- Saved entries
★ ★ ★
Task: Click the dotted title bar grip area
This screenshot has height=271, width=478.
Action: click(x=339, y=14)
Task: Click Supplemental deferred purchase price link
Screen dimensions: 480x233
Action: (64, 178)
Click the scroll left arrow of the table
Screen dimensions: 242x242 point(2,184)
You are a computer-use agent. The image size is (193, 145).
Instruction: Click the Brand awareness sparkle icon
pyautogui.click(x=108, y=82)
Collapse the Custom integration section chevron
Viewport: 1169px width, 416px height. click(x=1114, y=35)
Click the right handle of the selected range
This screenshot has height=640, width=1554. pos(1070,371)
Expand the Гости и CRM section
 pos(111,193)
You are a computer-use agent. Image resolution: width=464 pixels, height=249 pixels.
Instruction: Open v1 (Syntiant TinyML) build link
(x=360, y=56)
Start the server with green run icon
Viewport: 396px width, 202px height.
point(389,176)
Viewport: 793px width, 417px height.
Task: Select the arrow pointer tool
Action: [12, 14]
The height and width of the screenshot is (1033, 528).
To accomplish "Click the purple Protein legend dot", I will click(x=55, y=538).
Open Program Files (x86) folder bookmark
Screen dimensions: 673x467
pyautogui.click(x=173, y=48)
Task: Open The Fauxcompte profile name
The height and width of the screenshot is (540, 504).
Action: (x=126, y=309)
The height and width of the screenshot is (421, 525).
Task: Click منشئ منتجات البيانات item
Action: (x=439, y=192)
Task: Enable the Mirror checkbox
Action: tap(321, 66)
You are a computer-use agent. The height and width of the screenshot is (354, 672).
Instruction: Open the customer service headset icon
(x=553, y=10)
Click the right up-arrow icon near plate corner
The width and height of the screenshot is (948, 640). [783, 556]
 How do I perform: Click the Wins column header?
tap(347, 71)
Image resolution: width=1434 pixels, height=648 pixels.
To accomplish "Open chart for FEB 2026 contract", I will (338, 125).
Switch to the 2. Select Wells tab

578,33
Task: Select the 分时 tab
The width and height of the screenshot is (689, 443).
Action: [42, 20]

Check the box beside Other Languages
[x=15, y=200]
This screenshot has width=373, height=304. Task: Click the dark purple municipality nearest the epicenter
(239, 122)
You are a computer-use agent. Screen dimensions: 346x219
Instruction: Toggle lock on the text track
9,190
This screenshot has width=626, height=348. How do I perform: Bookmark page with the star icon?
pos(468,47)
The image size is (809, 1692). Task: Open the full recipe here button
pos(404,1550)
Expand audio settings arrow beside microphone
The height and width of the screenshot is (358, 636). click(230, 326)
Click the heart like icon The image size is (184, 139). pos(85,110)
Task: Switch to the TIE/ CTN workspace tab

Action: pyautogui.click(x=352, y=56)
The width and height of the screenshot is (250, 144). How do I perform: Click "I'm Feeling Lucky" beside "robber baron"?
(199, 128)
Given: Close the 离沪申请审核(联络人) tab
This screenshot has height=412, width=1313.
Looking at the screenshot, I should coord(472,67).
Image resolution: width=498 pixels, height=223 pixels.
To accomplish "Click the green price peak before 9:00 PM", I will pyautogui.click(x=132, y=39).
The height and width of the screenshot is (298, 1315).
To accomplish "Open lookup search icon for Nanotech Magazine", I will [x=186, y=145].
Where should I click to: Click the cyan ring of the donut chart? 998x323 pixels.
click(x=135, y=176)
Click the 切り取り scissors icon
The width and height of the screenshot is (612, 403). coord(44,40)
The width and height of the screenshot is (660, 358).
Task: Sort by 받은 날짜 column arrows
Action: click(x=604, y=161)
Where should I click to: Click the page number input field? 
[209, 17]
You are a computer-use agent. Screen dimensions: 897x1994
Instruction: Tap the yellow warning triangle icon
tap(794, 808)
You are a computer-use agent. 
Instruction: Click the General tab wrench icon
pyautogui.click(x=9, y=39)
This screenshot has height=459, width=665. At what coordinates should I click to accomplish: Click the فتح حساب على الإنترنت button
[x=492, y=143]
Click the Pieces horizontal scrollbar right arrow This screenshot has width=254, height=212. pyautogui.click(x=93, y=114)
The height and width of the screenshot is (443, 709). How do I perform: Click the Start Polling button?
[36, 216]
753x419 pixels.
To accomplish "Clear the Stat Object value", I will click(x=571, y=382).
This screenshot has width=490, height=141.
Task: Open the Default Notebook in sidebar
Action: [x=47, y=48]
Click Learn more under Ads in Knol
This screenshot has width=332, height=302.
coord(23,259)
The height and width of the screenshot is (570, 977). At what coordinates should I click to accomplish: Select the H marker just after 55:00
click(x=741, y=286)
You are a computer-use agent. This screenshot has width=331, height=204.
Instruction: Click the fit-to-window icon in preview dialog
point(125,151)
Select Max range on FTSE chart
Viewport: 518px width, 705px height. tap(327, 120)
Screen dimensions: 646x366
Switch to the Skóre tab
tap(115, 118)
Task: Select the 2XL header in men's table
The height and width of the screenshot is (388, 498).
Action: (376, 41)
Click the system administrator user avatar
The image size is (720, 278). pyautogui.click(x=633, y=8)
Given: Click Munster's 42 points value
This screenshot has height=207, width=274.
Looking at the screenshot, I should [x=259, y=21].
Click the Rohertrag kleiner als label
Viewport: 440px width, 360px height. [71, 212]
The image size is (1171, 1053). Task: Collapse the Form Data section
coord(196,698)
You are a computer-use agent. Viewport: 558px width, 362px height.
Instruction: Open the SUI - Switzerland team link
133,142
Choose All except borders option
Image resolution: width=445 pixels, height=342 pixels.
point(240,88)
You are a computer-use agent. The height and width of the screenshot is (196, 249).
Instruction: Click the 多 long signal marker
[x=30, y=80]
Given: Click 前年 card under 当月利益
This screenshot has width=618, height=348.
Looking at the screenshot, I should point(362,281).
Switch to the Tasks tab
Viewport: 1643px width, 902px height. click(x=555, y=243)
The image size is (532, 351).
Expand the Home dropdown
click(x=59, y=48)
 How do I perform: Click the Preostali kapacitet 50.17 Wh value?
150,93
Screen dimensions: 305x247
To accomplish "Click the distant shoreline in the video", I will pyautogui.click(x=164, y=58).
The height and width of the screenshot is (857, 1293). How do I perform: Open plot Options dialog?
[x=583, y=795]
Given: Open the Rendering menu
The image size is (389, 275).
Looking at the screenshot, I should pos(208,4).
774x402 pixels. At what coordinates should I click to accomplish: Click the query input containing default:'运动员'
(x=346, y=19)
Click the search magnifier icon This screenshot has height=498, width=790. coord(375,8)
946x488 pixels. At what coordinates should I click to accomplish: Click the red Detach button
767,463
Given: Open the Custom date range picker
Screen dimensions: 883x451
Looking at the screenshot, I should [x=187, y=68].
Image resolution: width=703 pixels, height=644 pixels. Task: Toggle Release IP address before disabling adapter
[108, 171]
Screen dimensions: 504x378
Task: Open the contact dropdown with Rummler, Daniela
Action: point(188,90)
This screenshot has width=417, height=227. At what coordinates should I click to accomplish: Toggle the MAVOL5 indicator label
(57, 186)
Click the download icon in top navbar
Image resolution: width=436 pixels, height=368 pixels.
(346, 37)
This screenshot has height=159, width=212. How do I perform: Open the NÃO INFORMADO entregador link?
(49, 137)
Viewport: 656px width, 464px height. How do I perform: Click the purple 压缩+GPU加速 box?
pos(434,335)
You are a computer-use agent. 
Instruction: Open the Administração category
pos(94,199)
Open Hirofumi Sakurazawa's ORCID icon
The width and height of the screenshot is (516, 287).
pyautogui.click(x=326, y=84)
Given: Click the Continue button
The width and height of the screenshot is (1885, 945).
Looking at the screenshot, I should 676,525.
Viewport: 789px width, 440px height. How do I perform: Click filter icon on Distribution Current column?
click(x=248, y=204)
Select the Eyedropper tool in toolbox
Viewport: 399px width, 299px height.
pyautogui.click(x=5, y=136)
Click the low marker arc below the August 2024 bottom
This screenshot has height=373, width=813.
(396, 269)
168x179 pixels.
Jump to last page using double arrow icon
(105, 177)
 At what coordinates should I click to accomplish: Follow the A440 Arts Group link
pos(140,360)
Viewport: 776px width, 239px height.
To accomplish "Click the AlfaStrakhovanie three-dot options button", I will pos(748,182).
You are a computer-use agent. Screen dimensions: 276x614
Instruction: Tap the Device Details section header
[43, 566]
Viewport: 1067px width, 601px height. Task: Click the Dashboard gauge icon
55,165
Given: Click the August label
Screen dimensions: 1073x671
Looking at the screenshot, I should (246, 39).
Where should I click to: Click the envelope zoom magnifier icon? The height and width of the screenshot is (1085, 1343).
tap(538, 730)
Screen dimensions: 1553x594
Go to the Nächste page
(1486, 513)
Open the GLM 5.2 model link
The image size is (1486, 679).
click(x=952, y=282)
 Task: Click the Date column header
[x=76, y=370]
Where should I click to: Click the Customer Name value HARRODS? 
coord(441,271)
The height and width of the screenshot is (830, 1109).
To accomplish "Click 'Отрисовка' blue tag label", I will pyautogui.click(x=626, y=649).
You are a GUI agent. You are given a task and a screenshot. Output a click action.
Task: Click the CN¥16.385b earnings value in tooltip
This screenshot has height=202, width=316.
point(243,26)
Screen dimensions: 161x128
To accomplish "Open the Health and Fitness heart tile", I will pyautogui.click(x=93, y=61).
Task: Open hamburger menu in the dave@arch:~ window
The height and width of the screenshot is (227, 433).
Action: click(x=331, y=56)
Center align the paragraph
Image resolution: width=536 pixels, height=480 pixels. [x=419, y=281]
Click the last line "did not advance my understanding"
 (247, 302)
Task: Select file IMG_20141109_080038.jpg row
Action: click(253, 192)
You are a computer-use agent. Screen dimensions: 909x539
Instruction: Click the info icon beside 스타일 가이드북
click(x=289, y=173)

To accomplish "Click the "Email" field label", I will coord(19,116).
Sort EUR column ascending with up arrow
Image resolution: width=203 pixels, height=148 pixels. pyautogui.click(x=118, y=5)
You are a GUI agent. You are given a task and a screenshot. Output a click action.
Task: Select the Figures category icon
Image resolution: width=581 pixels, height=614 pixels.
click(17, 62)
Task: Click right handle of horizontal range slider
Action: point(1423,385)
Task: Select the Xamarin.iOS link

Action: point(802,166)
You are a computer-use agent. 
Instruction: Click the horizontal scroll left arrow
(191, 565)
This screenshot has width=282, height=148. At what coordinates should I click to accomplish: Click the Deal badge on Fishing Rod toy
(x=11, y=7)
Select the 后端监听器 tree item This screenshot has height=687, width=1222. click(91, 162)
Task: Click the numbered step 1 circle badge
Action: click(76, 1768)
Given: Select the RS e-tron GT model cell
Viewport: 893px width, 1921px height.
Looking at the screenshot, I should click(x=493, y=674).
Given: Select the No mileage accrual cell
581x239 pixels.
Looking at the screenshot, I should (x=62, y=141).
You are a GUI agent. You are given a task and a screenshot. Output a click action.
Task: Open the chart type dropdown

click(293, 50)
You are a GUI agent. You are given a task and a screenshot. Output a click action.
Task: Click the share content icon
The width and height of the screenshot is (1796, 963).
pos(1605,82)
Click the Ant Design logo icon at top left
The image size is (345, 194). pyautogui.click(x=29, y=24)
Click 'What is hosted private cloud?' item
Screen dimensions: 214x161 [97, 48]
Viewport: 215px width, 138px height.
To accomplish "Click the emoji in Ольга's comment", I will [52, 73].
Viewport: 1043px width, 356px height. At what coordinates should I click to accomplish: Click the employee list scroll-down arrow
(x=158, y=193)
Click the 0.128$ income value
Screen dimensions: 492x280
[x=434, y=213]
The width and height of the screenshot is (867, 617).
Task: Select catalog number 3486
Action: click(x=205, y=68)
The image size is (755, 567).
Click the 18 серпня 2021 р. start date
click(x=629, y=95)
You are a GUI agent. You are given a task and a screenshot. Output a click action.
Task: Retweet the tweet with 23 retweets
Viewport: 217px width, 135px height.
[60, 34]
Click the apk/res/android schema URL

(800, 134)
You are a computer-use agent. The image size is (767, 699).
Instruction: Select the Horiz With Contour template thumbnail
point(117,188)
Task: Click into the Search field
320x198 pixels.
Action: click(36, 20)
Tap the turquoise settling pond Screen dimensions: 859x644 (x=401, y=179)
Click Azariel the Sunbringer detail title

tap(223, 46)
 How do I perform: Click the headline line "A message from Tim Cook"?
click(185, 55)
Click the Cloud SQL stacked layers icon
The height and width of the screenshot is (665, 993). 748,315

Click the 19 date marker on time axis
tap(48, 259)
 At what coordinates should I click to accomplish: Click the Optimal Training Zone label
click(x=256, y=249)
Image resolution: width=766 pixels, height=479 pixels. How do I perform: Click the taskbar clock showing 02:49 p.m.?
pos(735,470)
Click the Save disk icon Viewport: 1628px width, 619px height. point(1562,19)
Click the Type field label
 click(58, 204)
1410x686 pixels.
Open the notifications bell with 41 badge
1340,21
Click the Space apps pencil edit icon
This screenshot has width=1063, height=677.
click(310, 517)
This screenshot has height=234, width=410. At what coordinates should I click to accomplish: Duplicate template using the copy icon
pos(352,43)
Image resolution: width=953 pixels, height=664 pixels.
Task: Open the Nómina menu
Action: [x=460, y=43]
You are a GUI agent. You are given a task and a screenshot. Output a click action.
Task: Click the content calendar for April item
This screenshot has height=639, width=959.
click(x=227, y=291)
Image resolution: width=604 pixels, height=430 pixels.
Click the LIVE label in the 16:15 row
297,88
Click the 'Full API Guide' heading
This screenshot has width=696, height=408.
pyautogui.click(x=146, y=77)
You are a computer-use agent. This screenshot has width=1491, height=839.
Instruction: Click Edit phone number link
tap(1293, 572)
★ ★ ★
- PROBLEM TO SOLVE
For each line above that carries the word "cell", copy it out.

- YOUR RESPONSE
Given: Select the RS e-tron GT model cell
Given: Select the No mileage accrual cell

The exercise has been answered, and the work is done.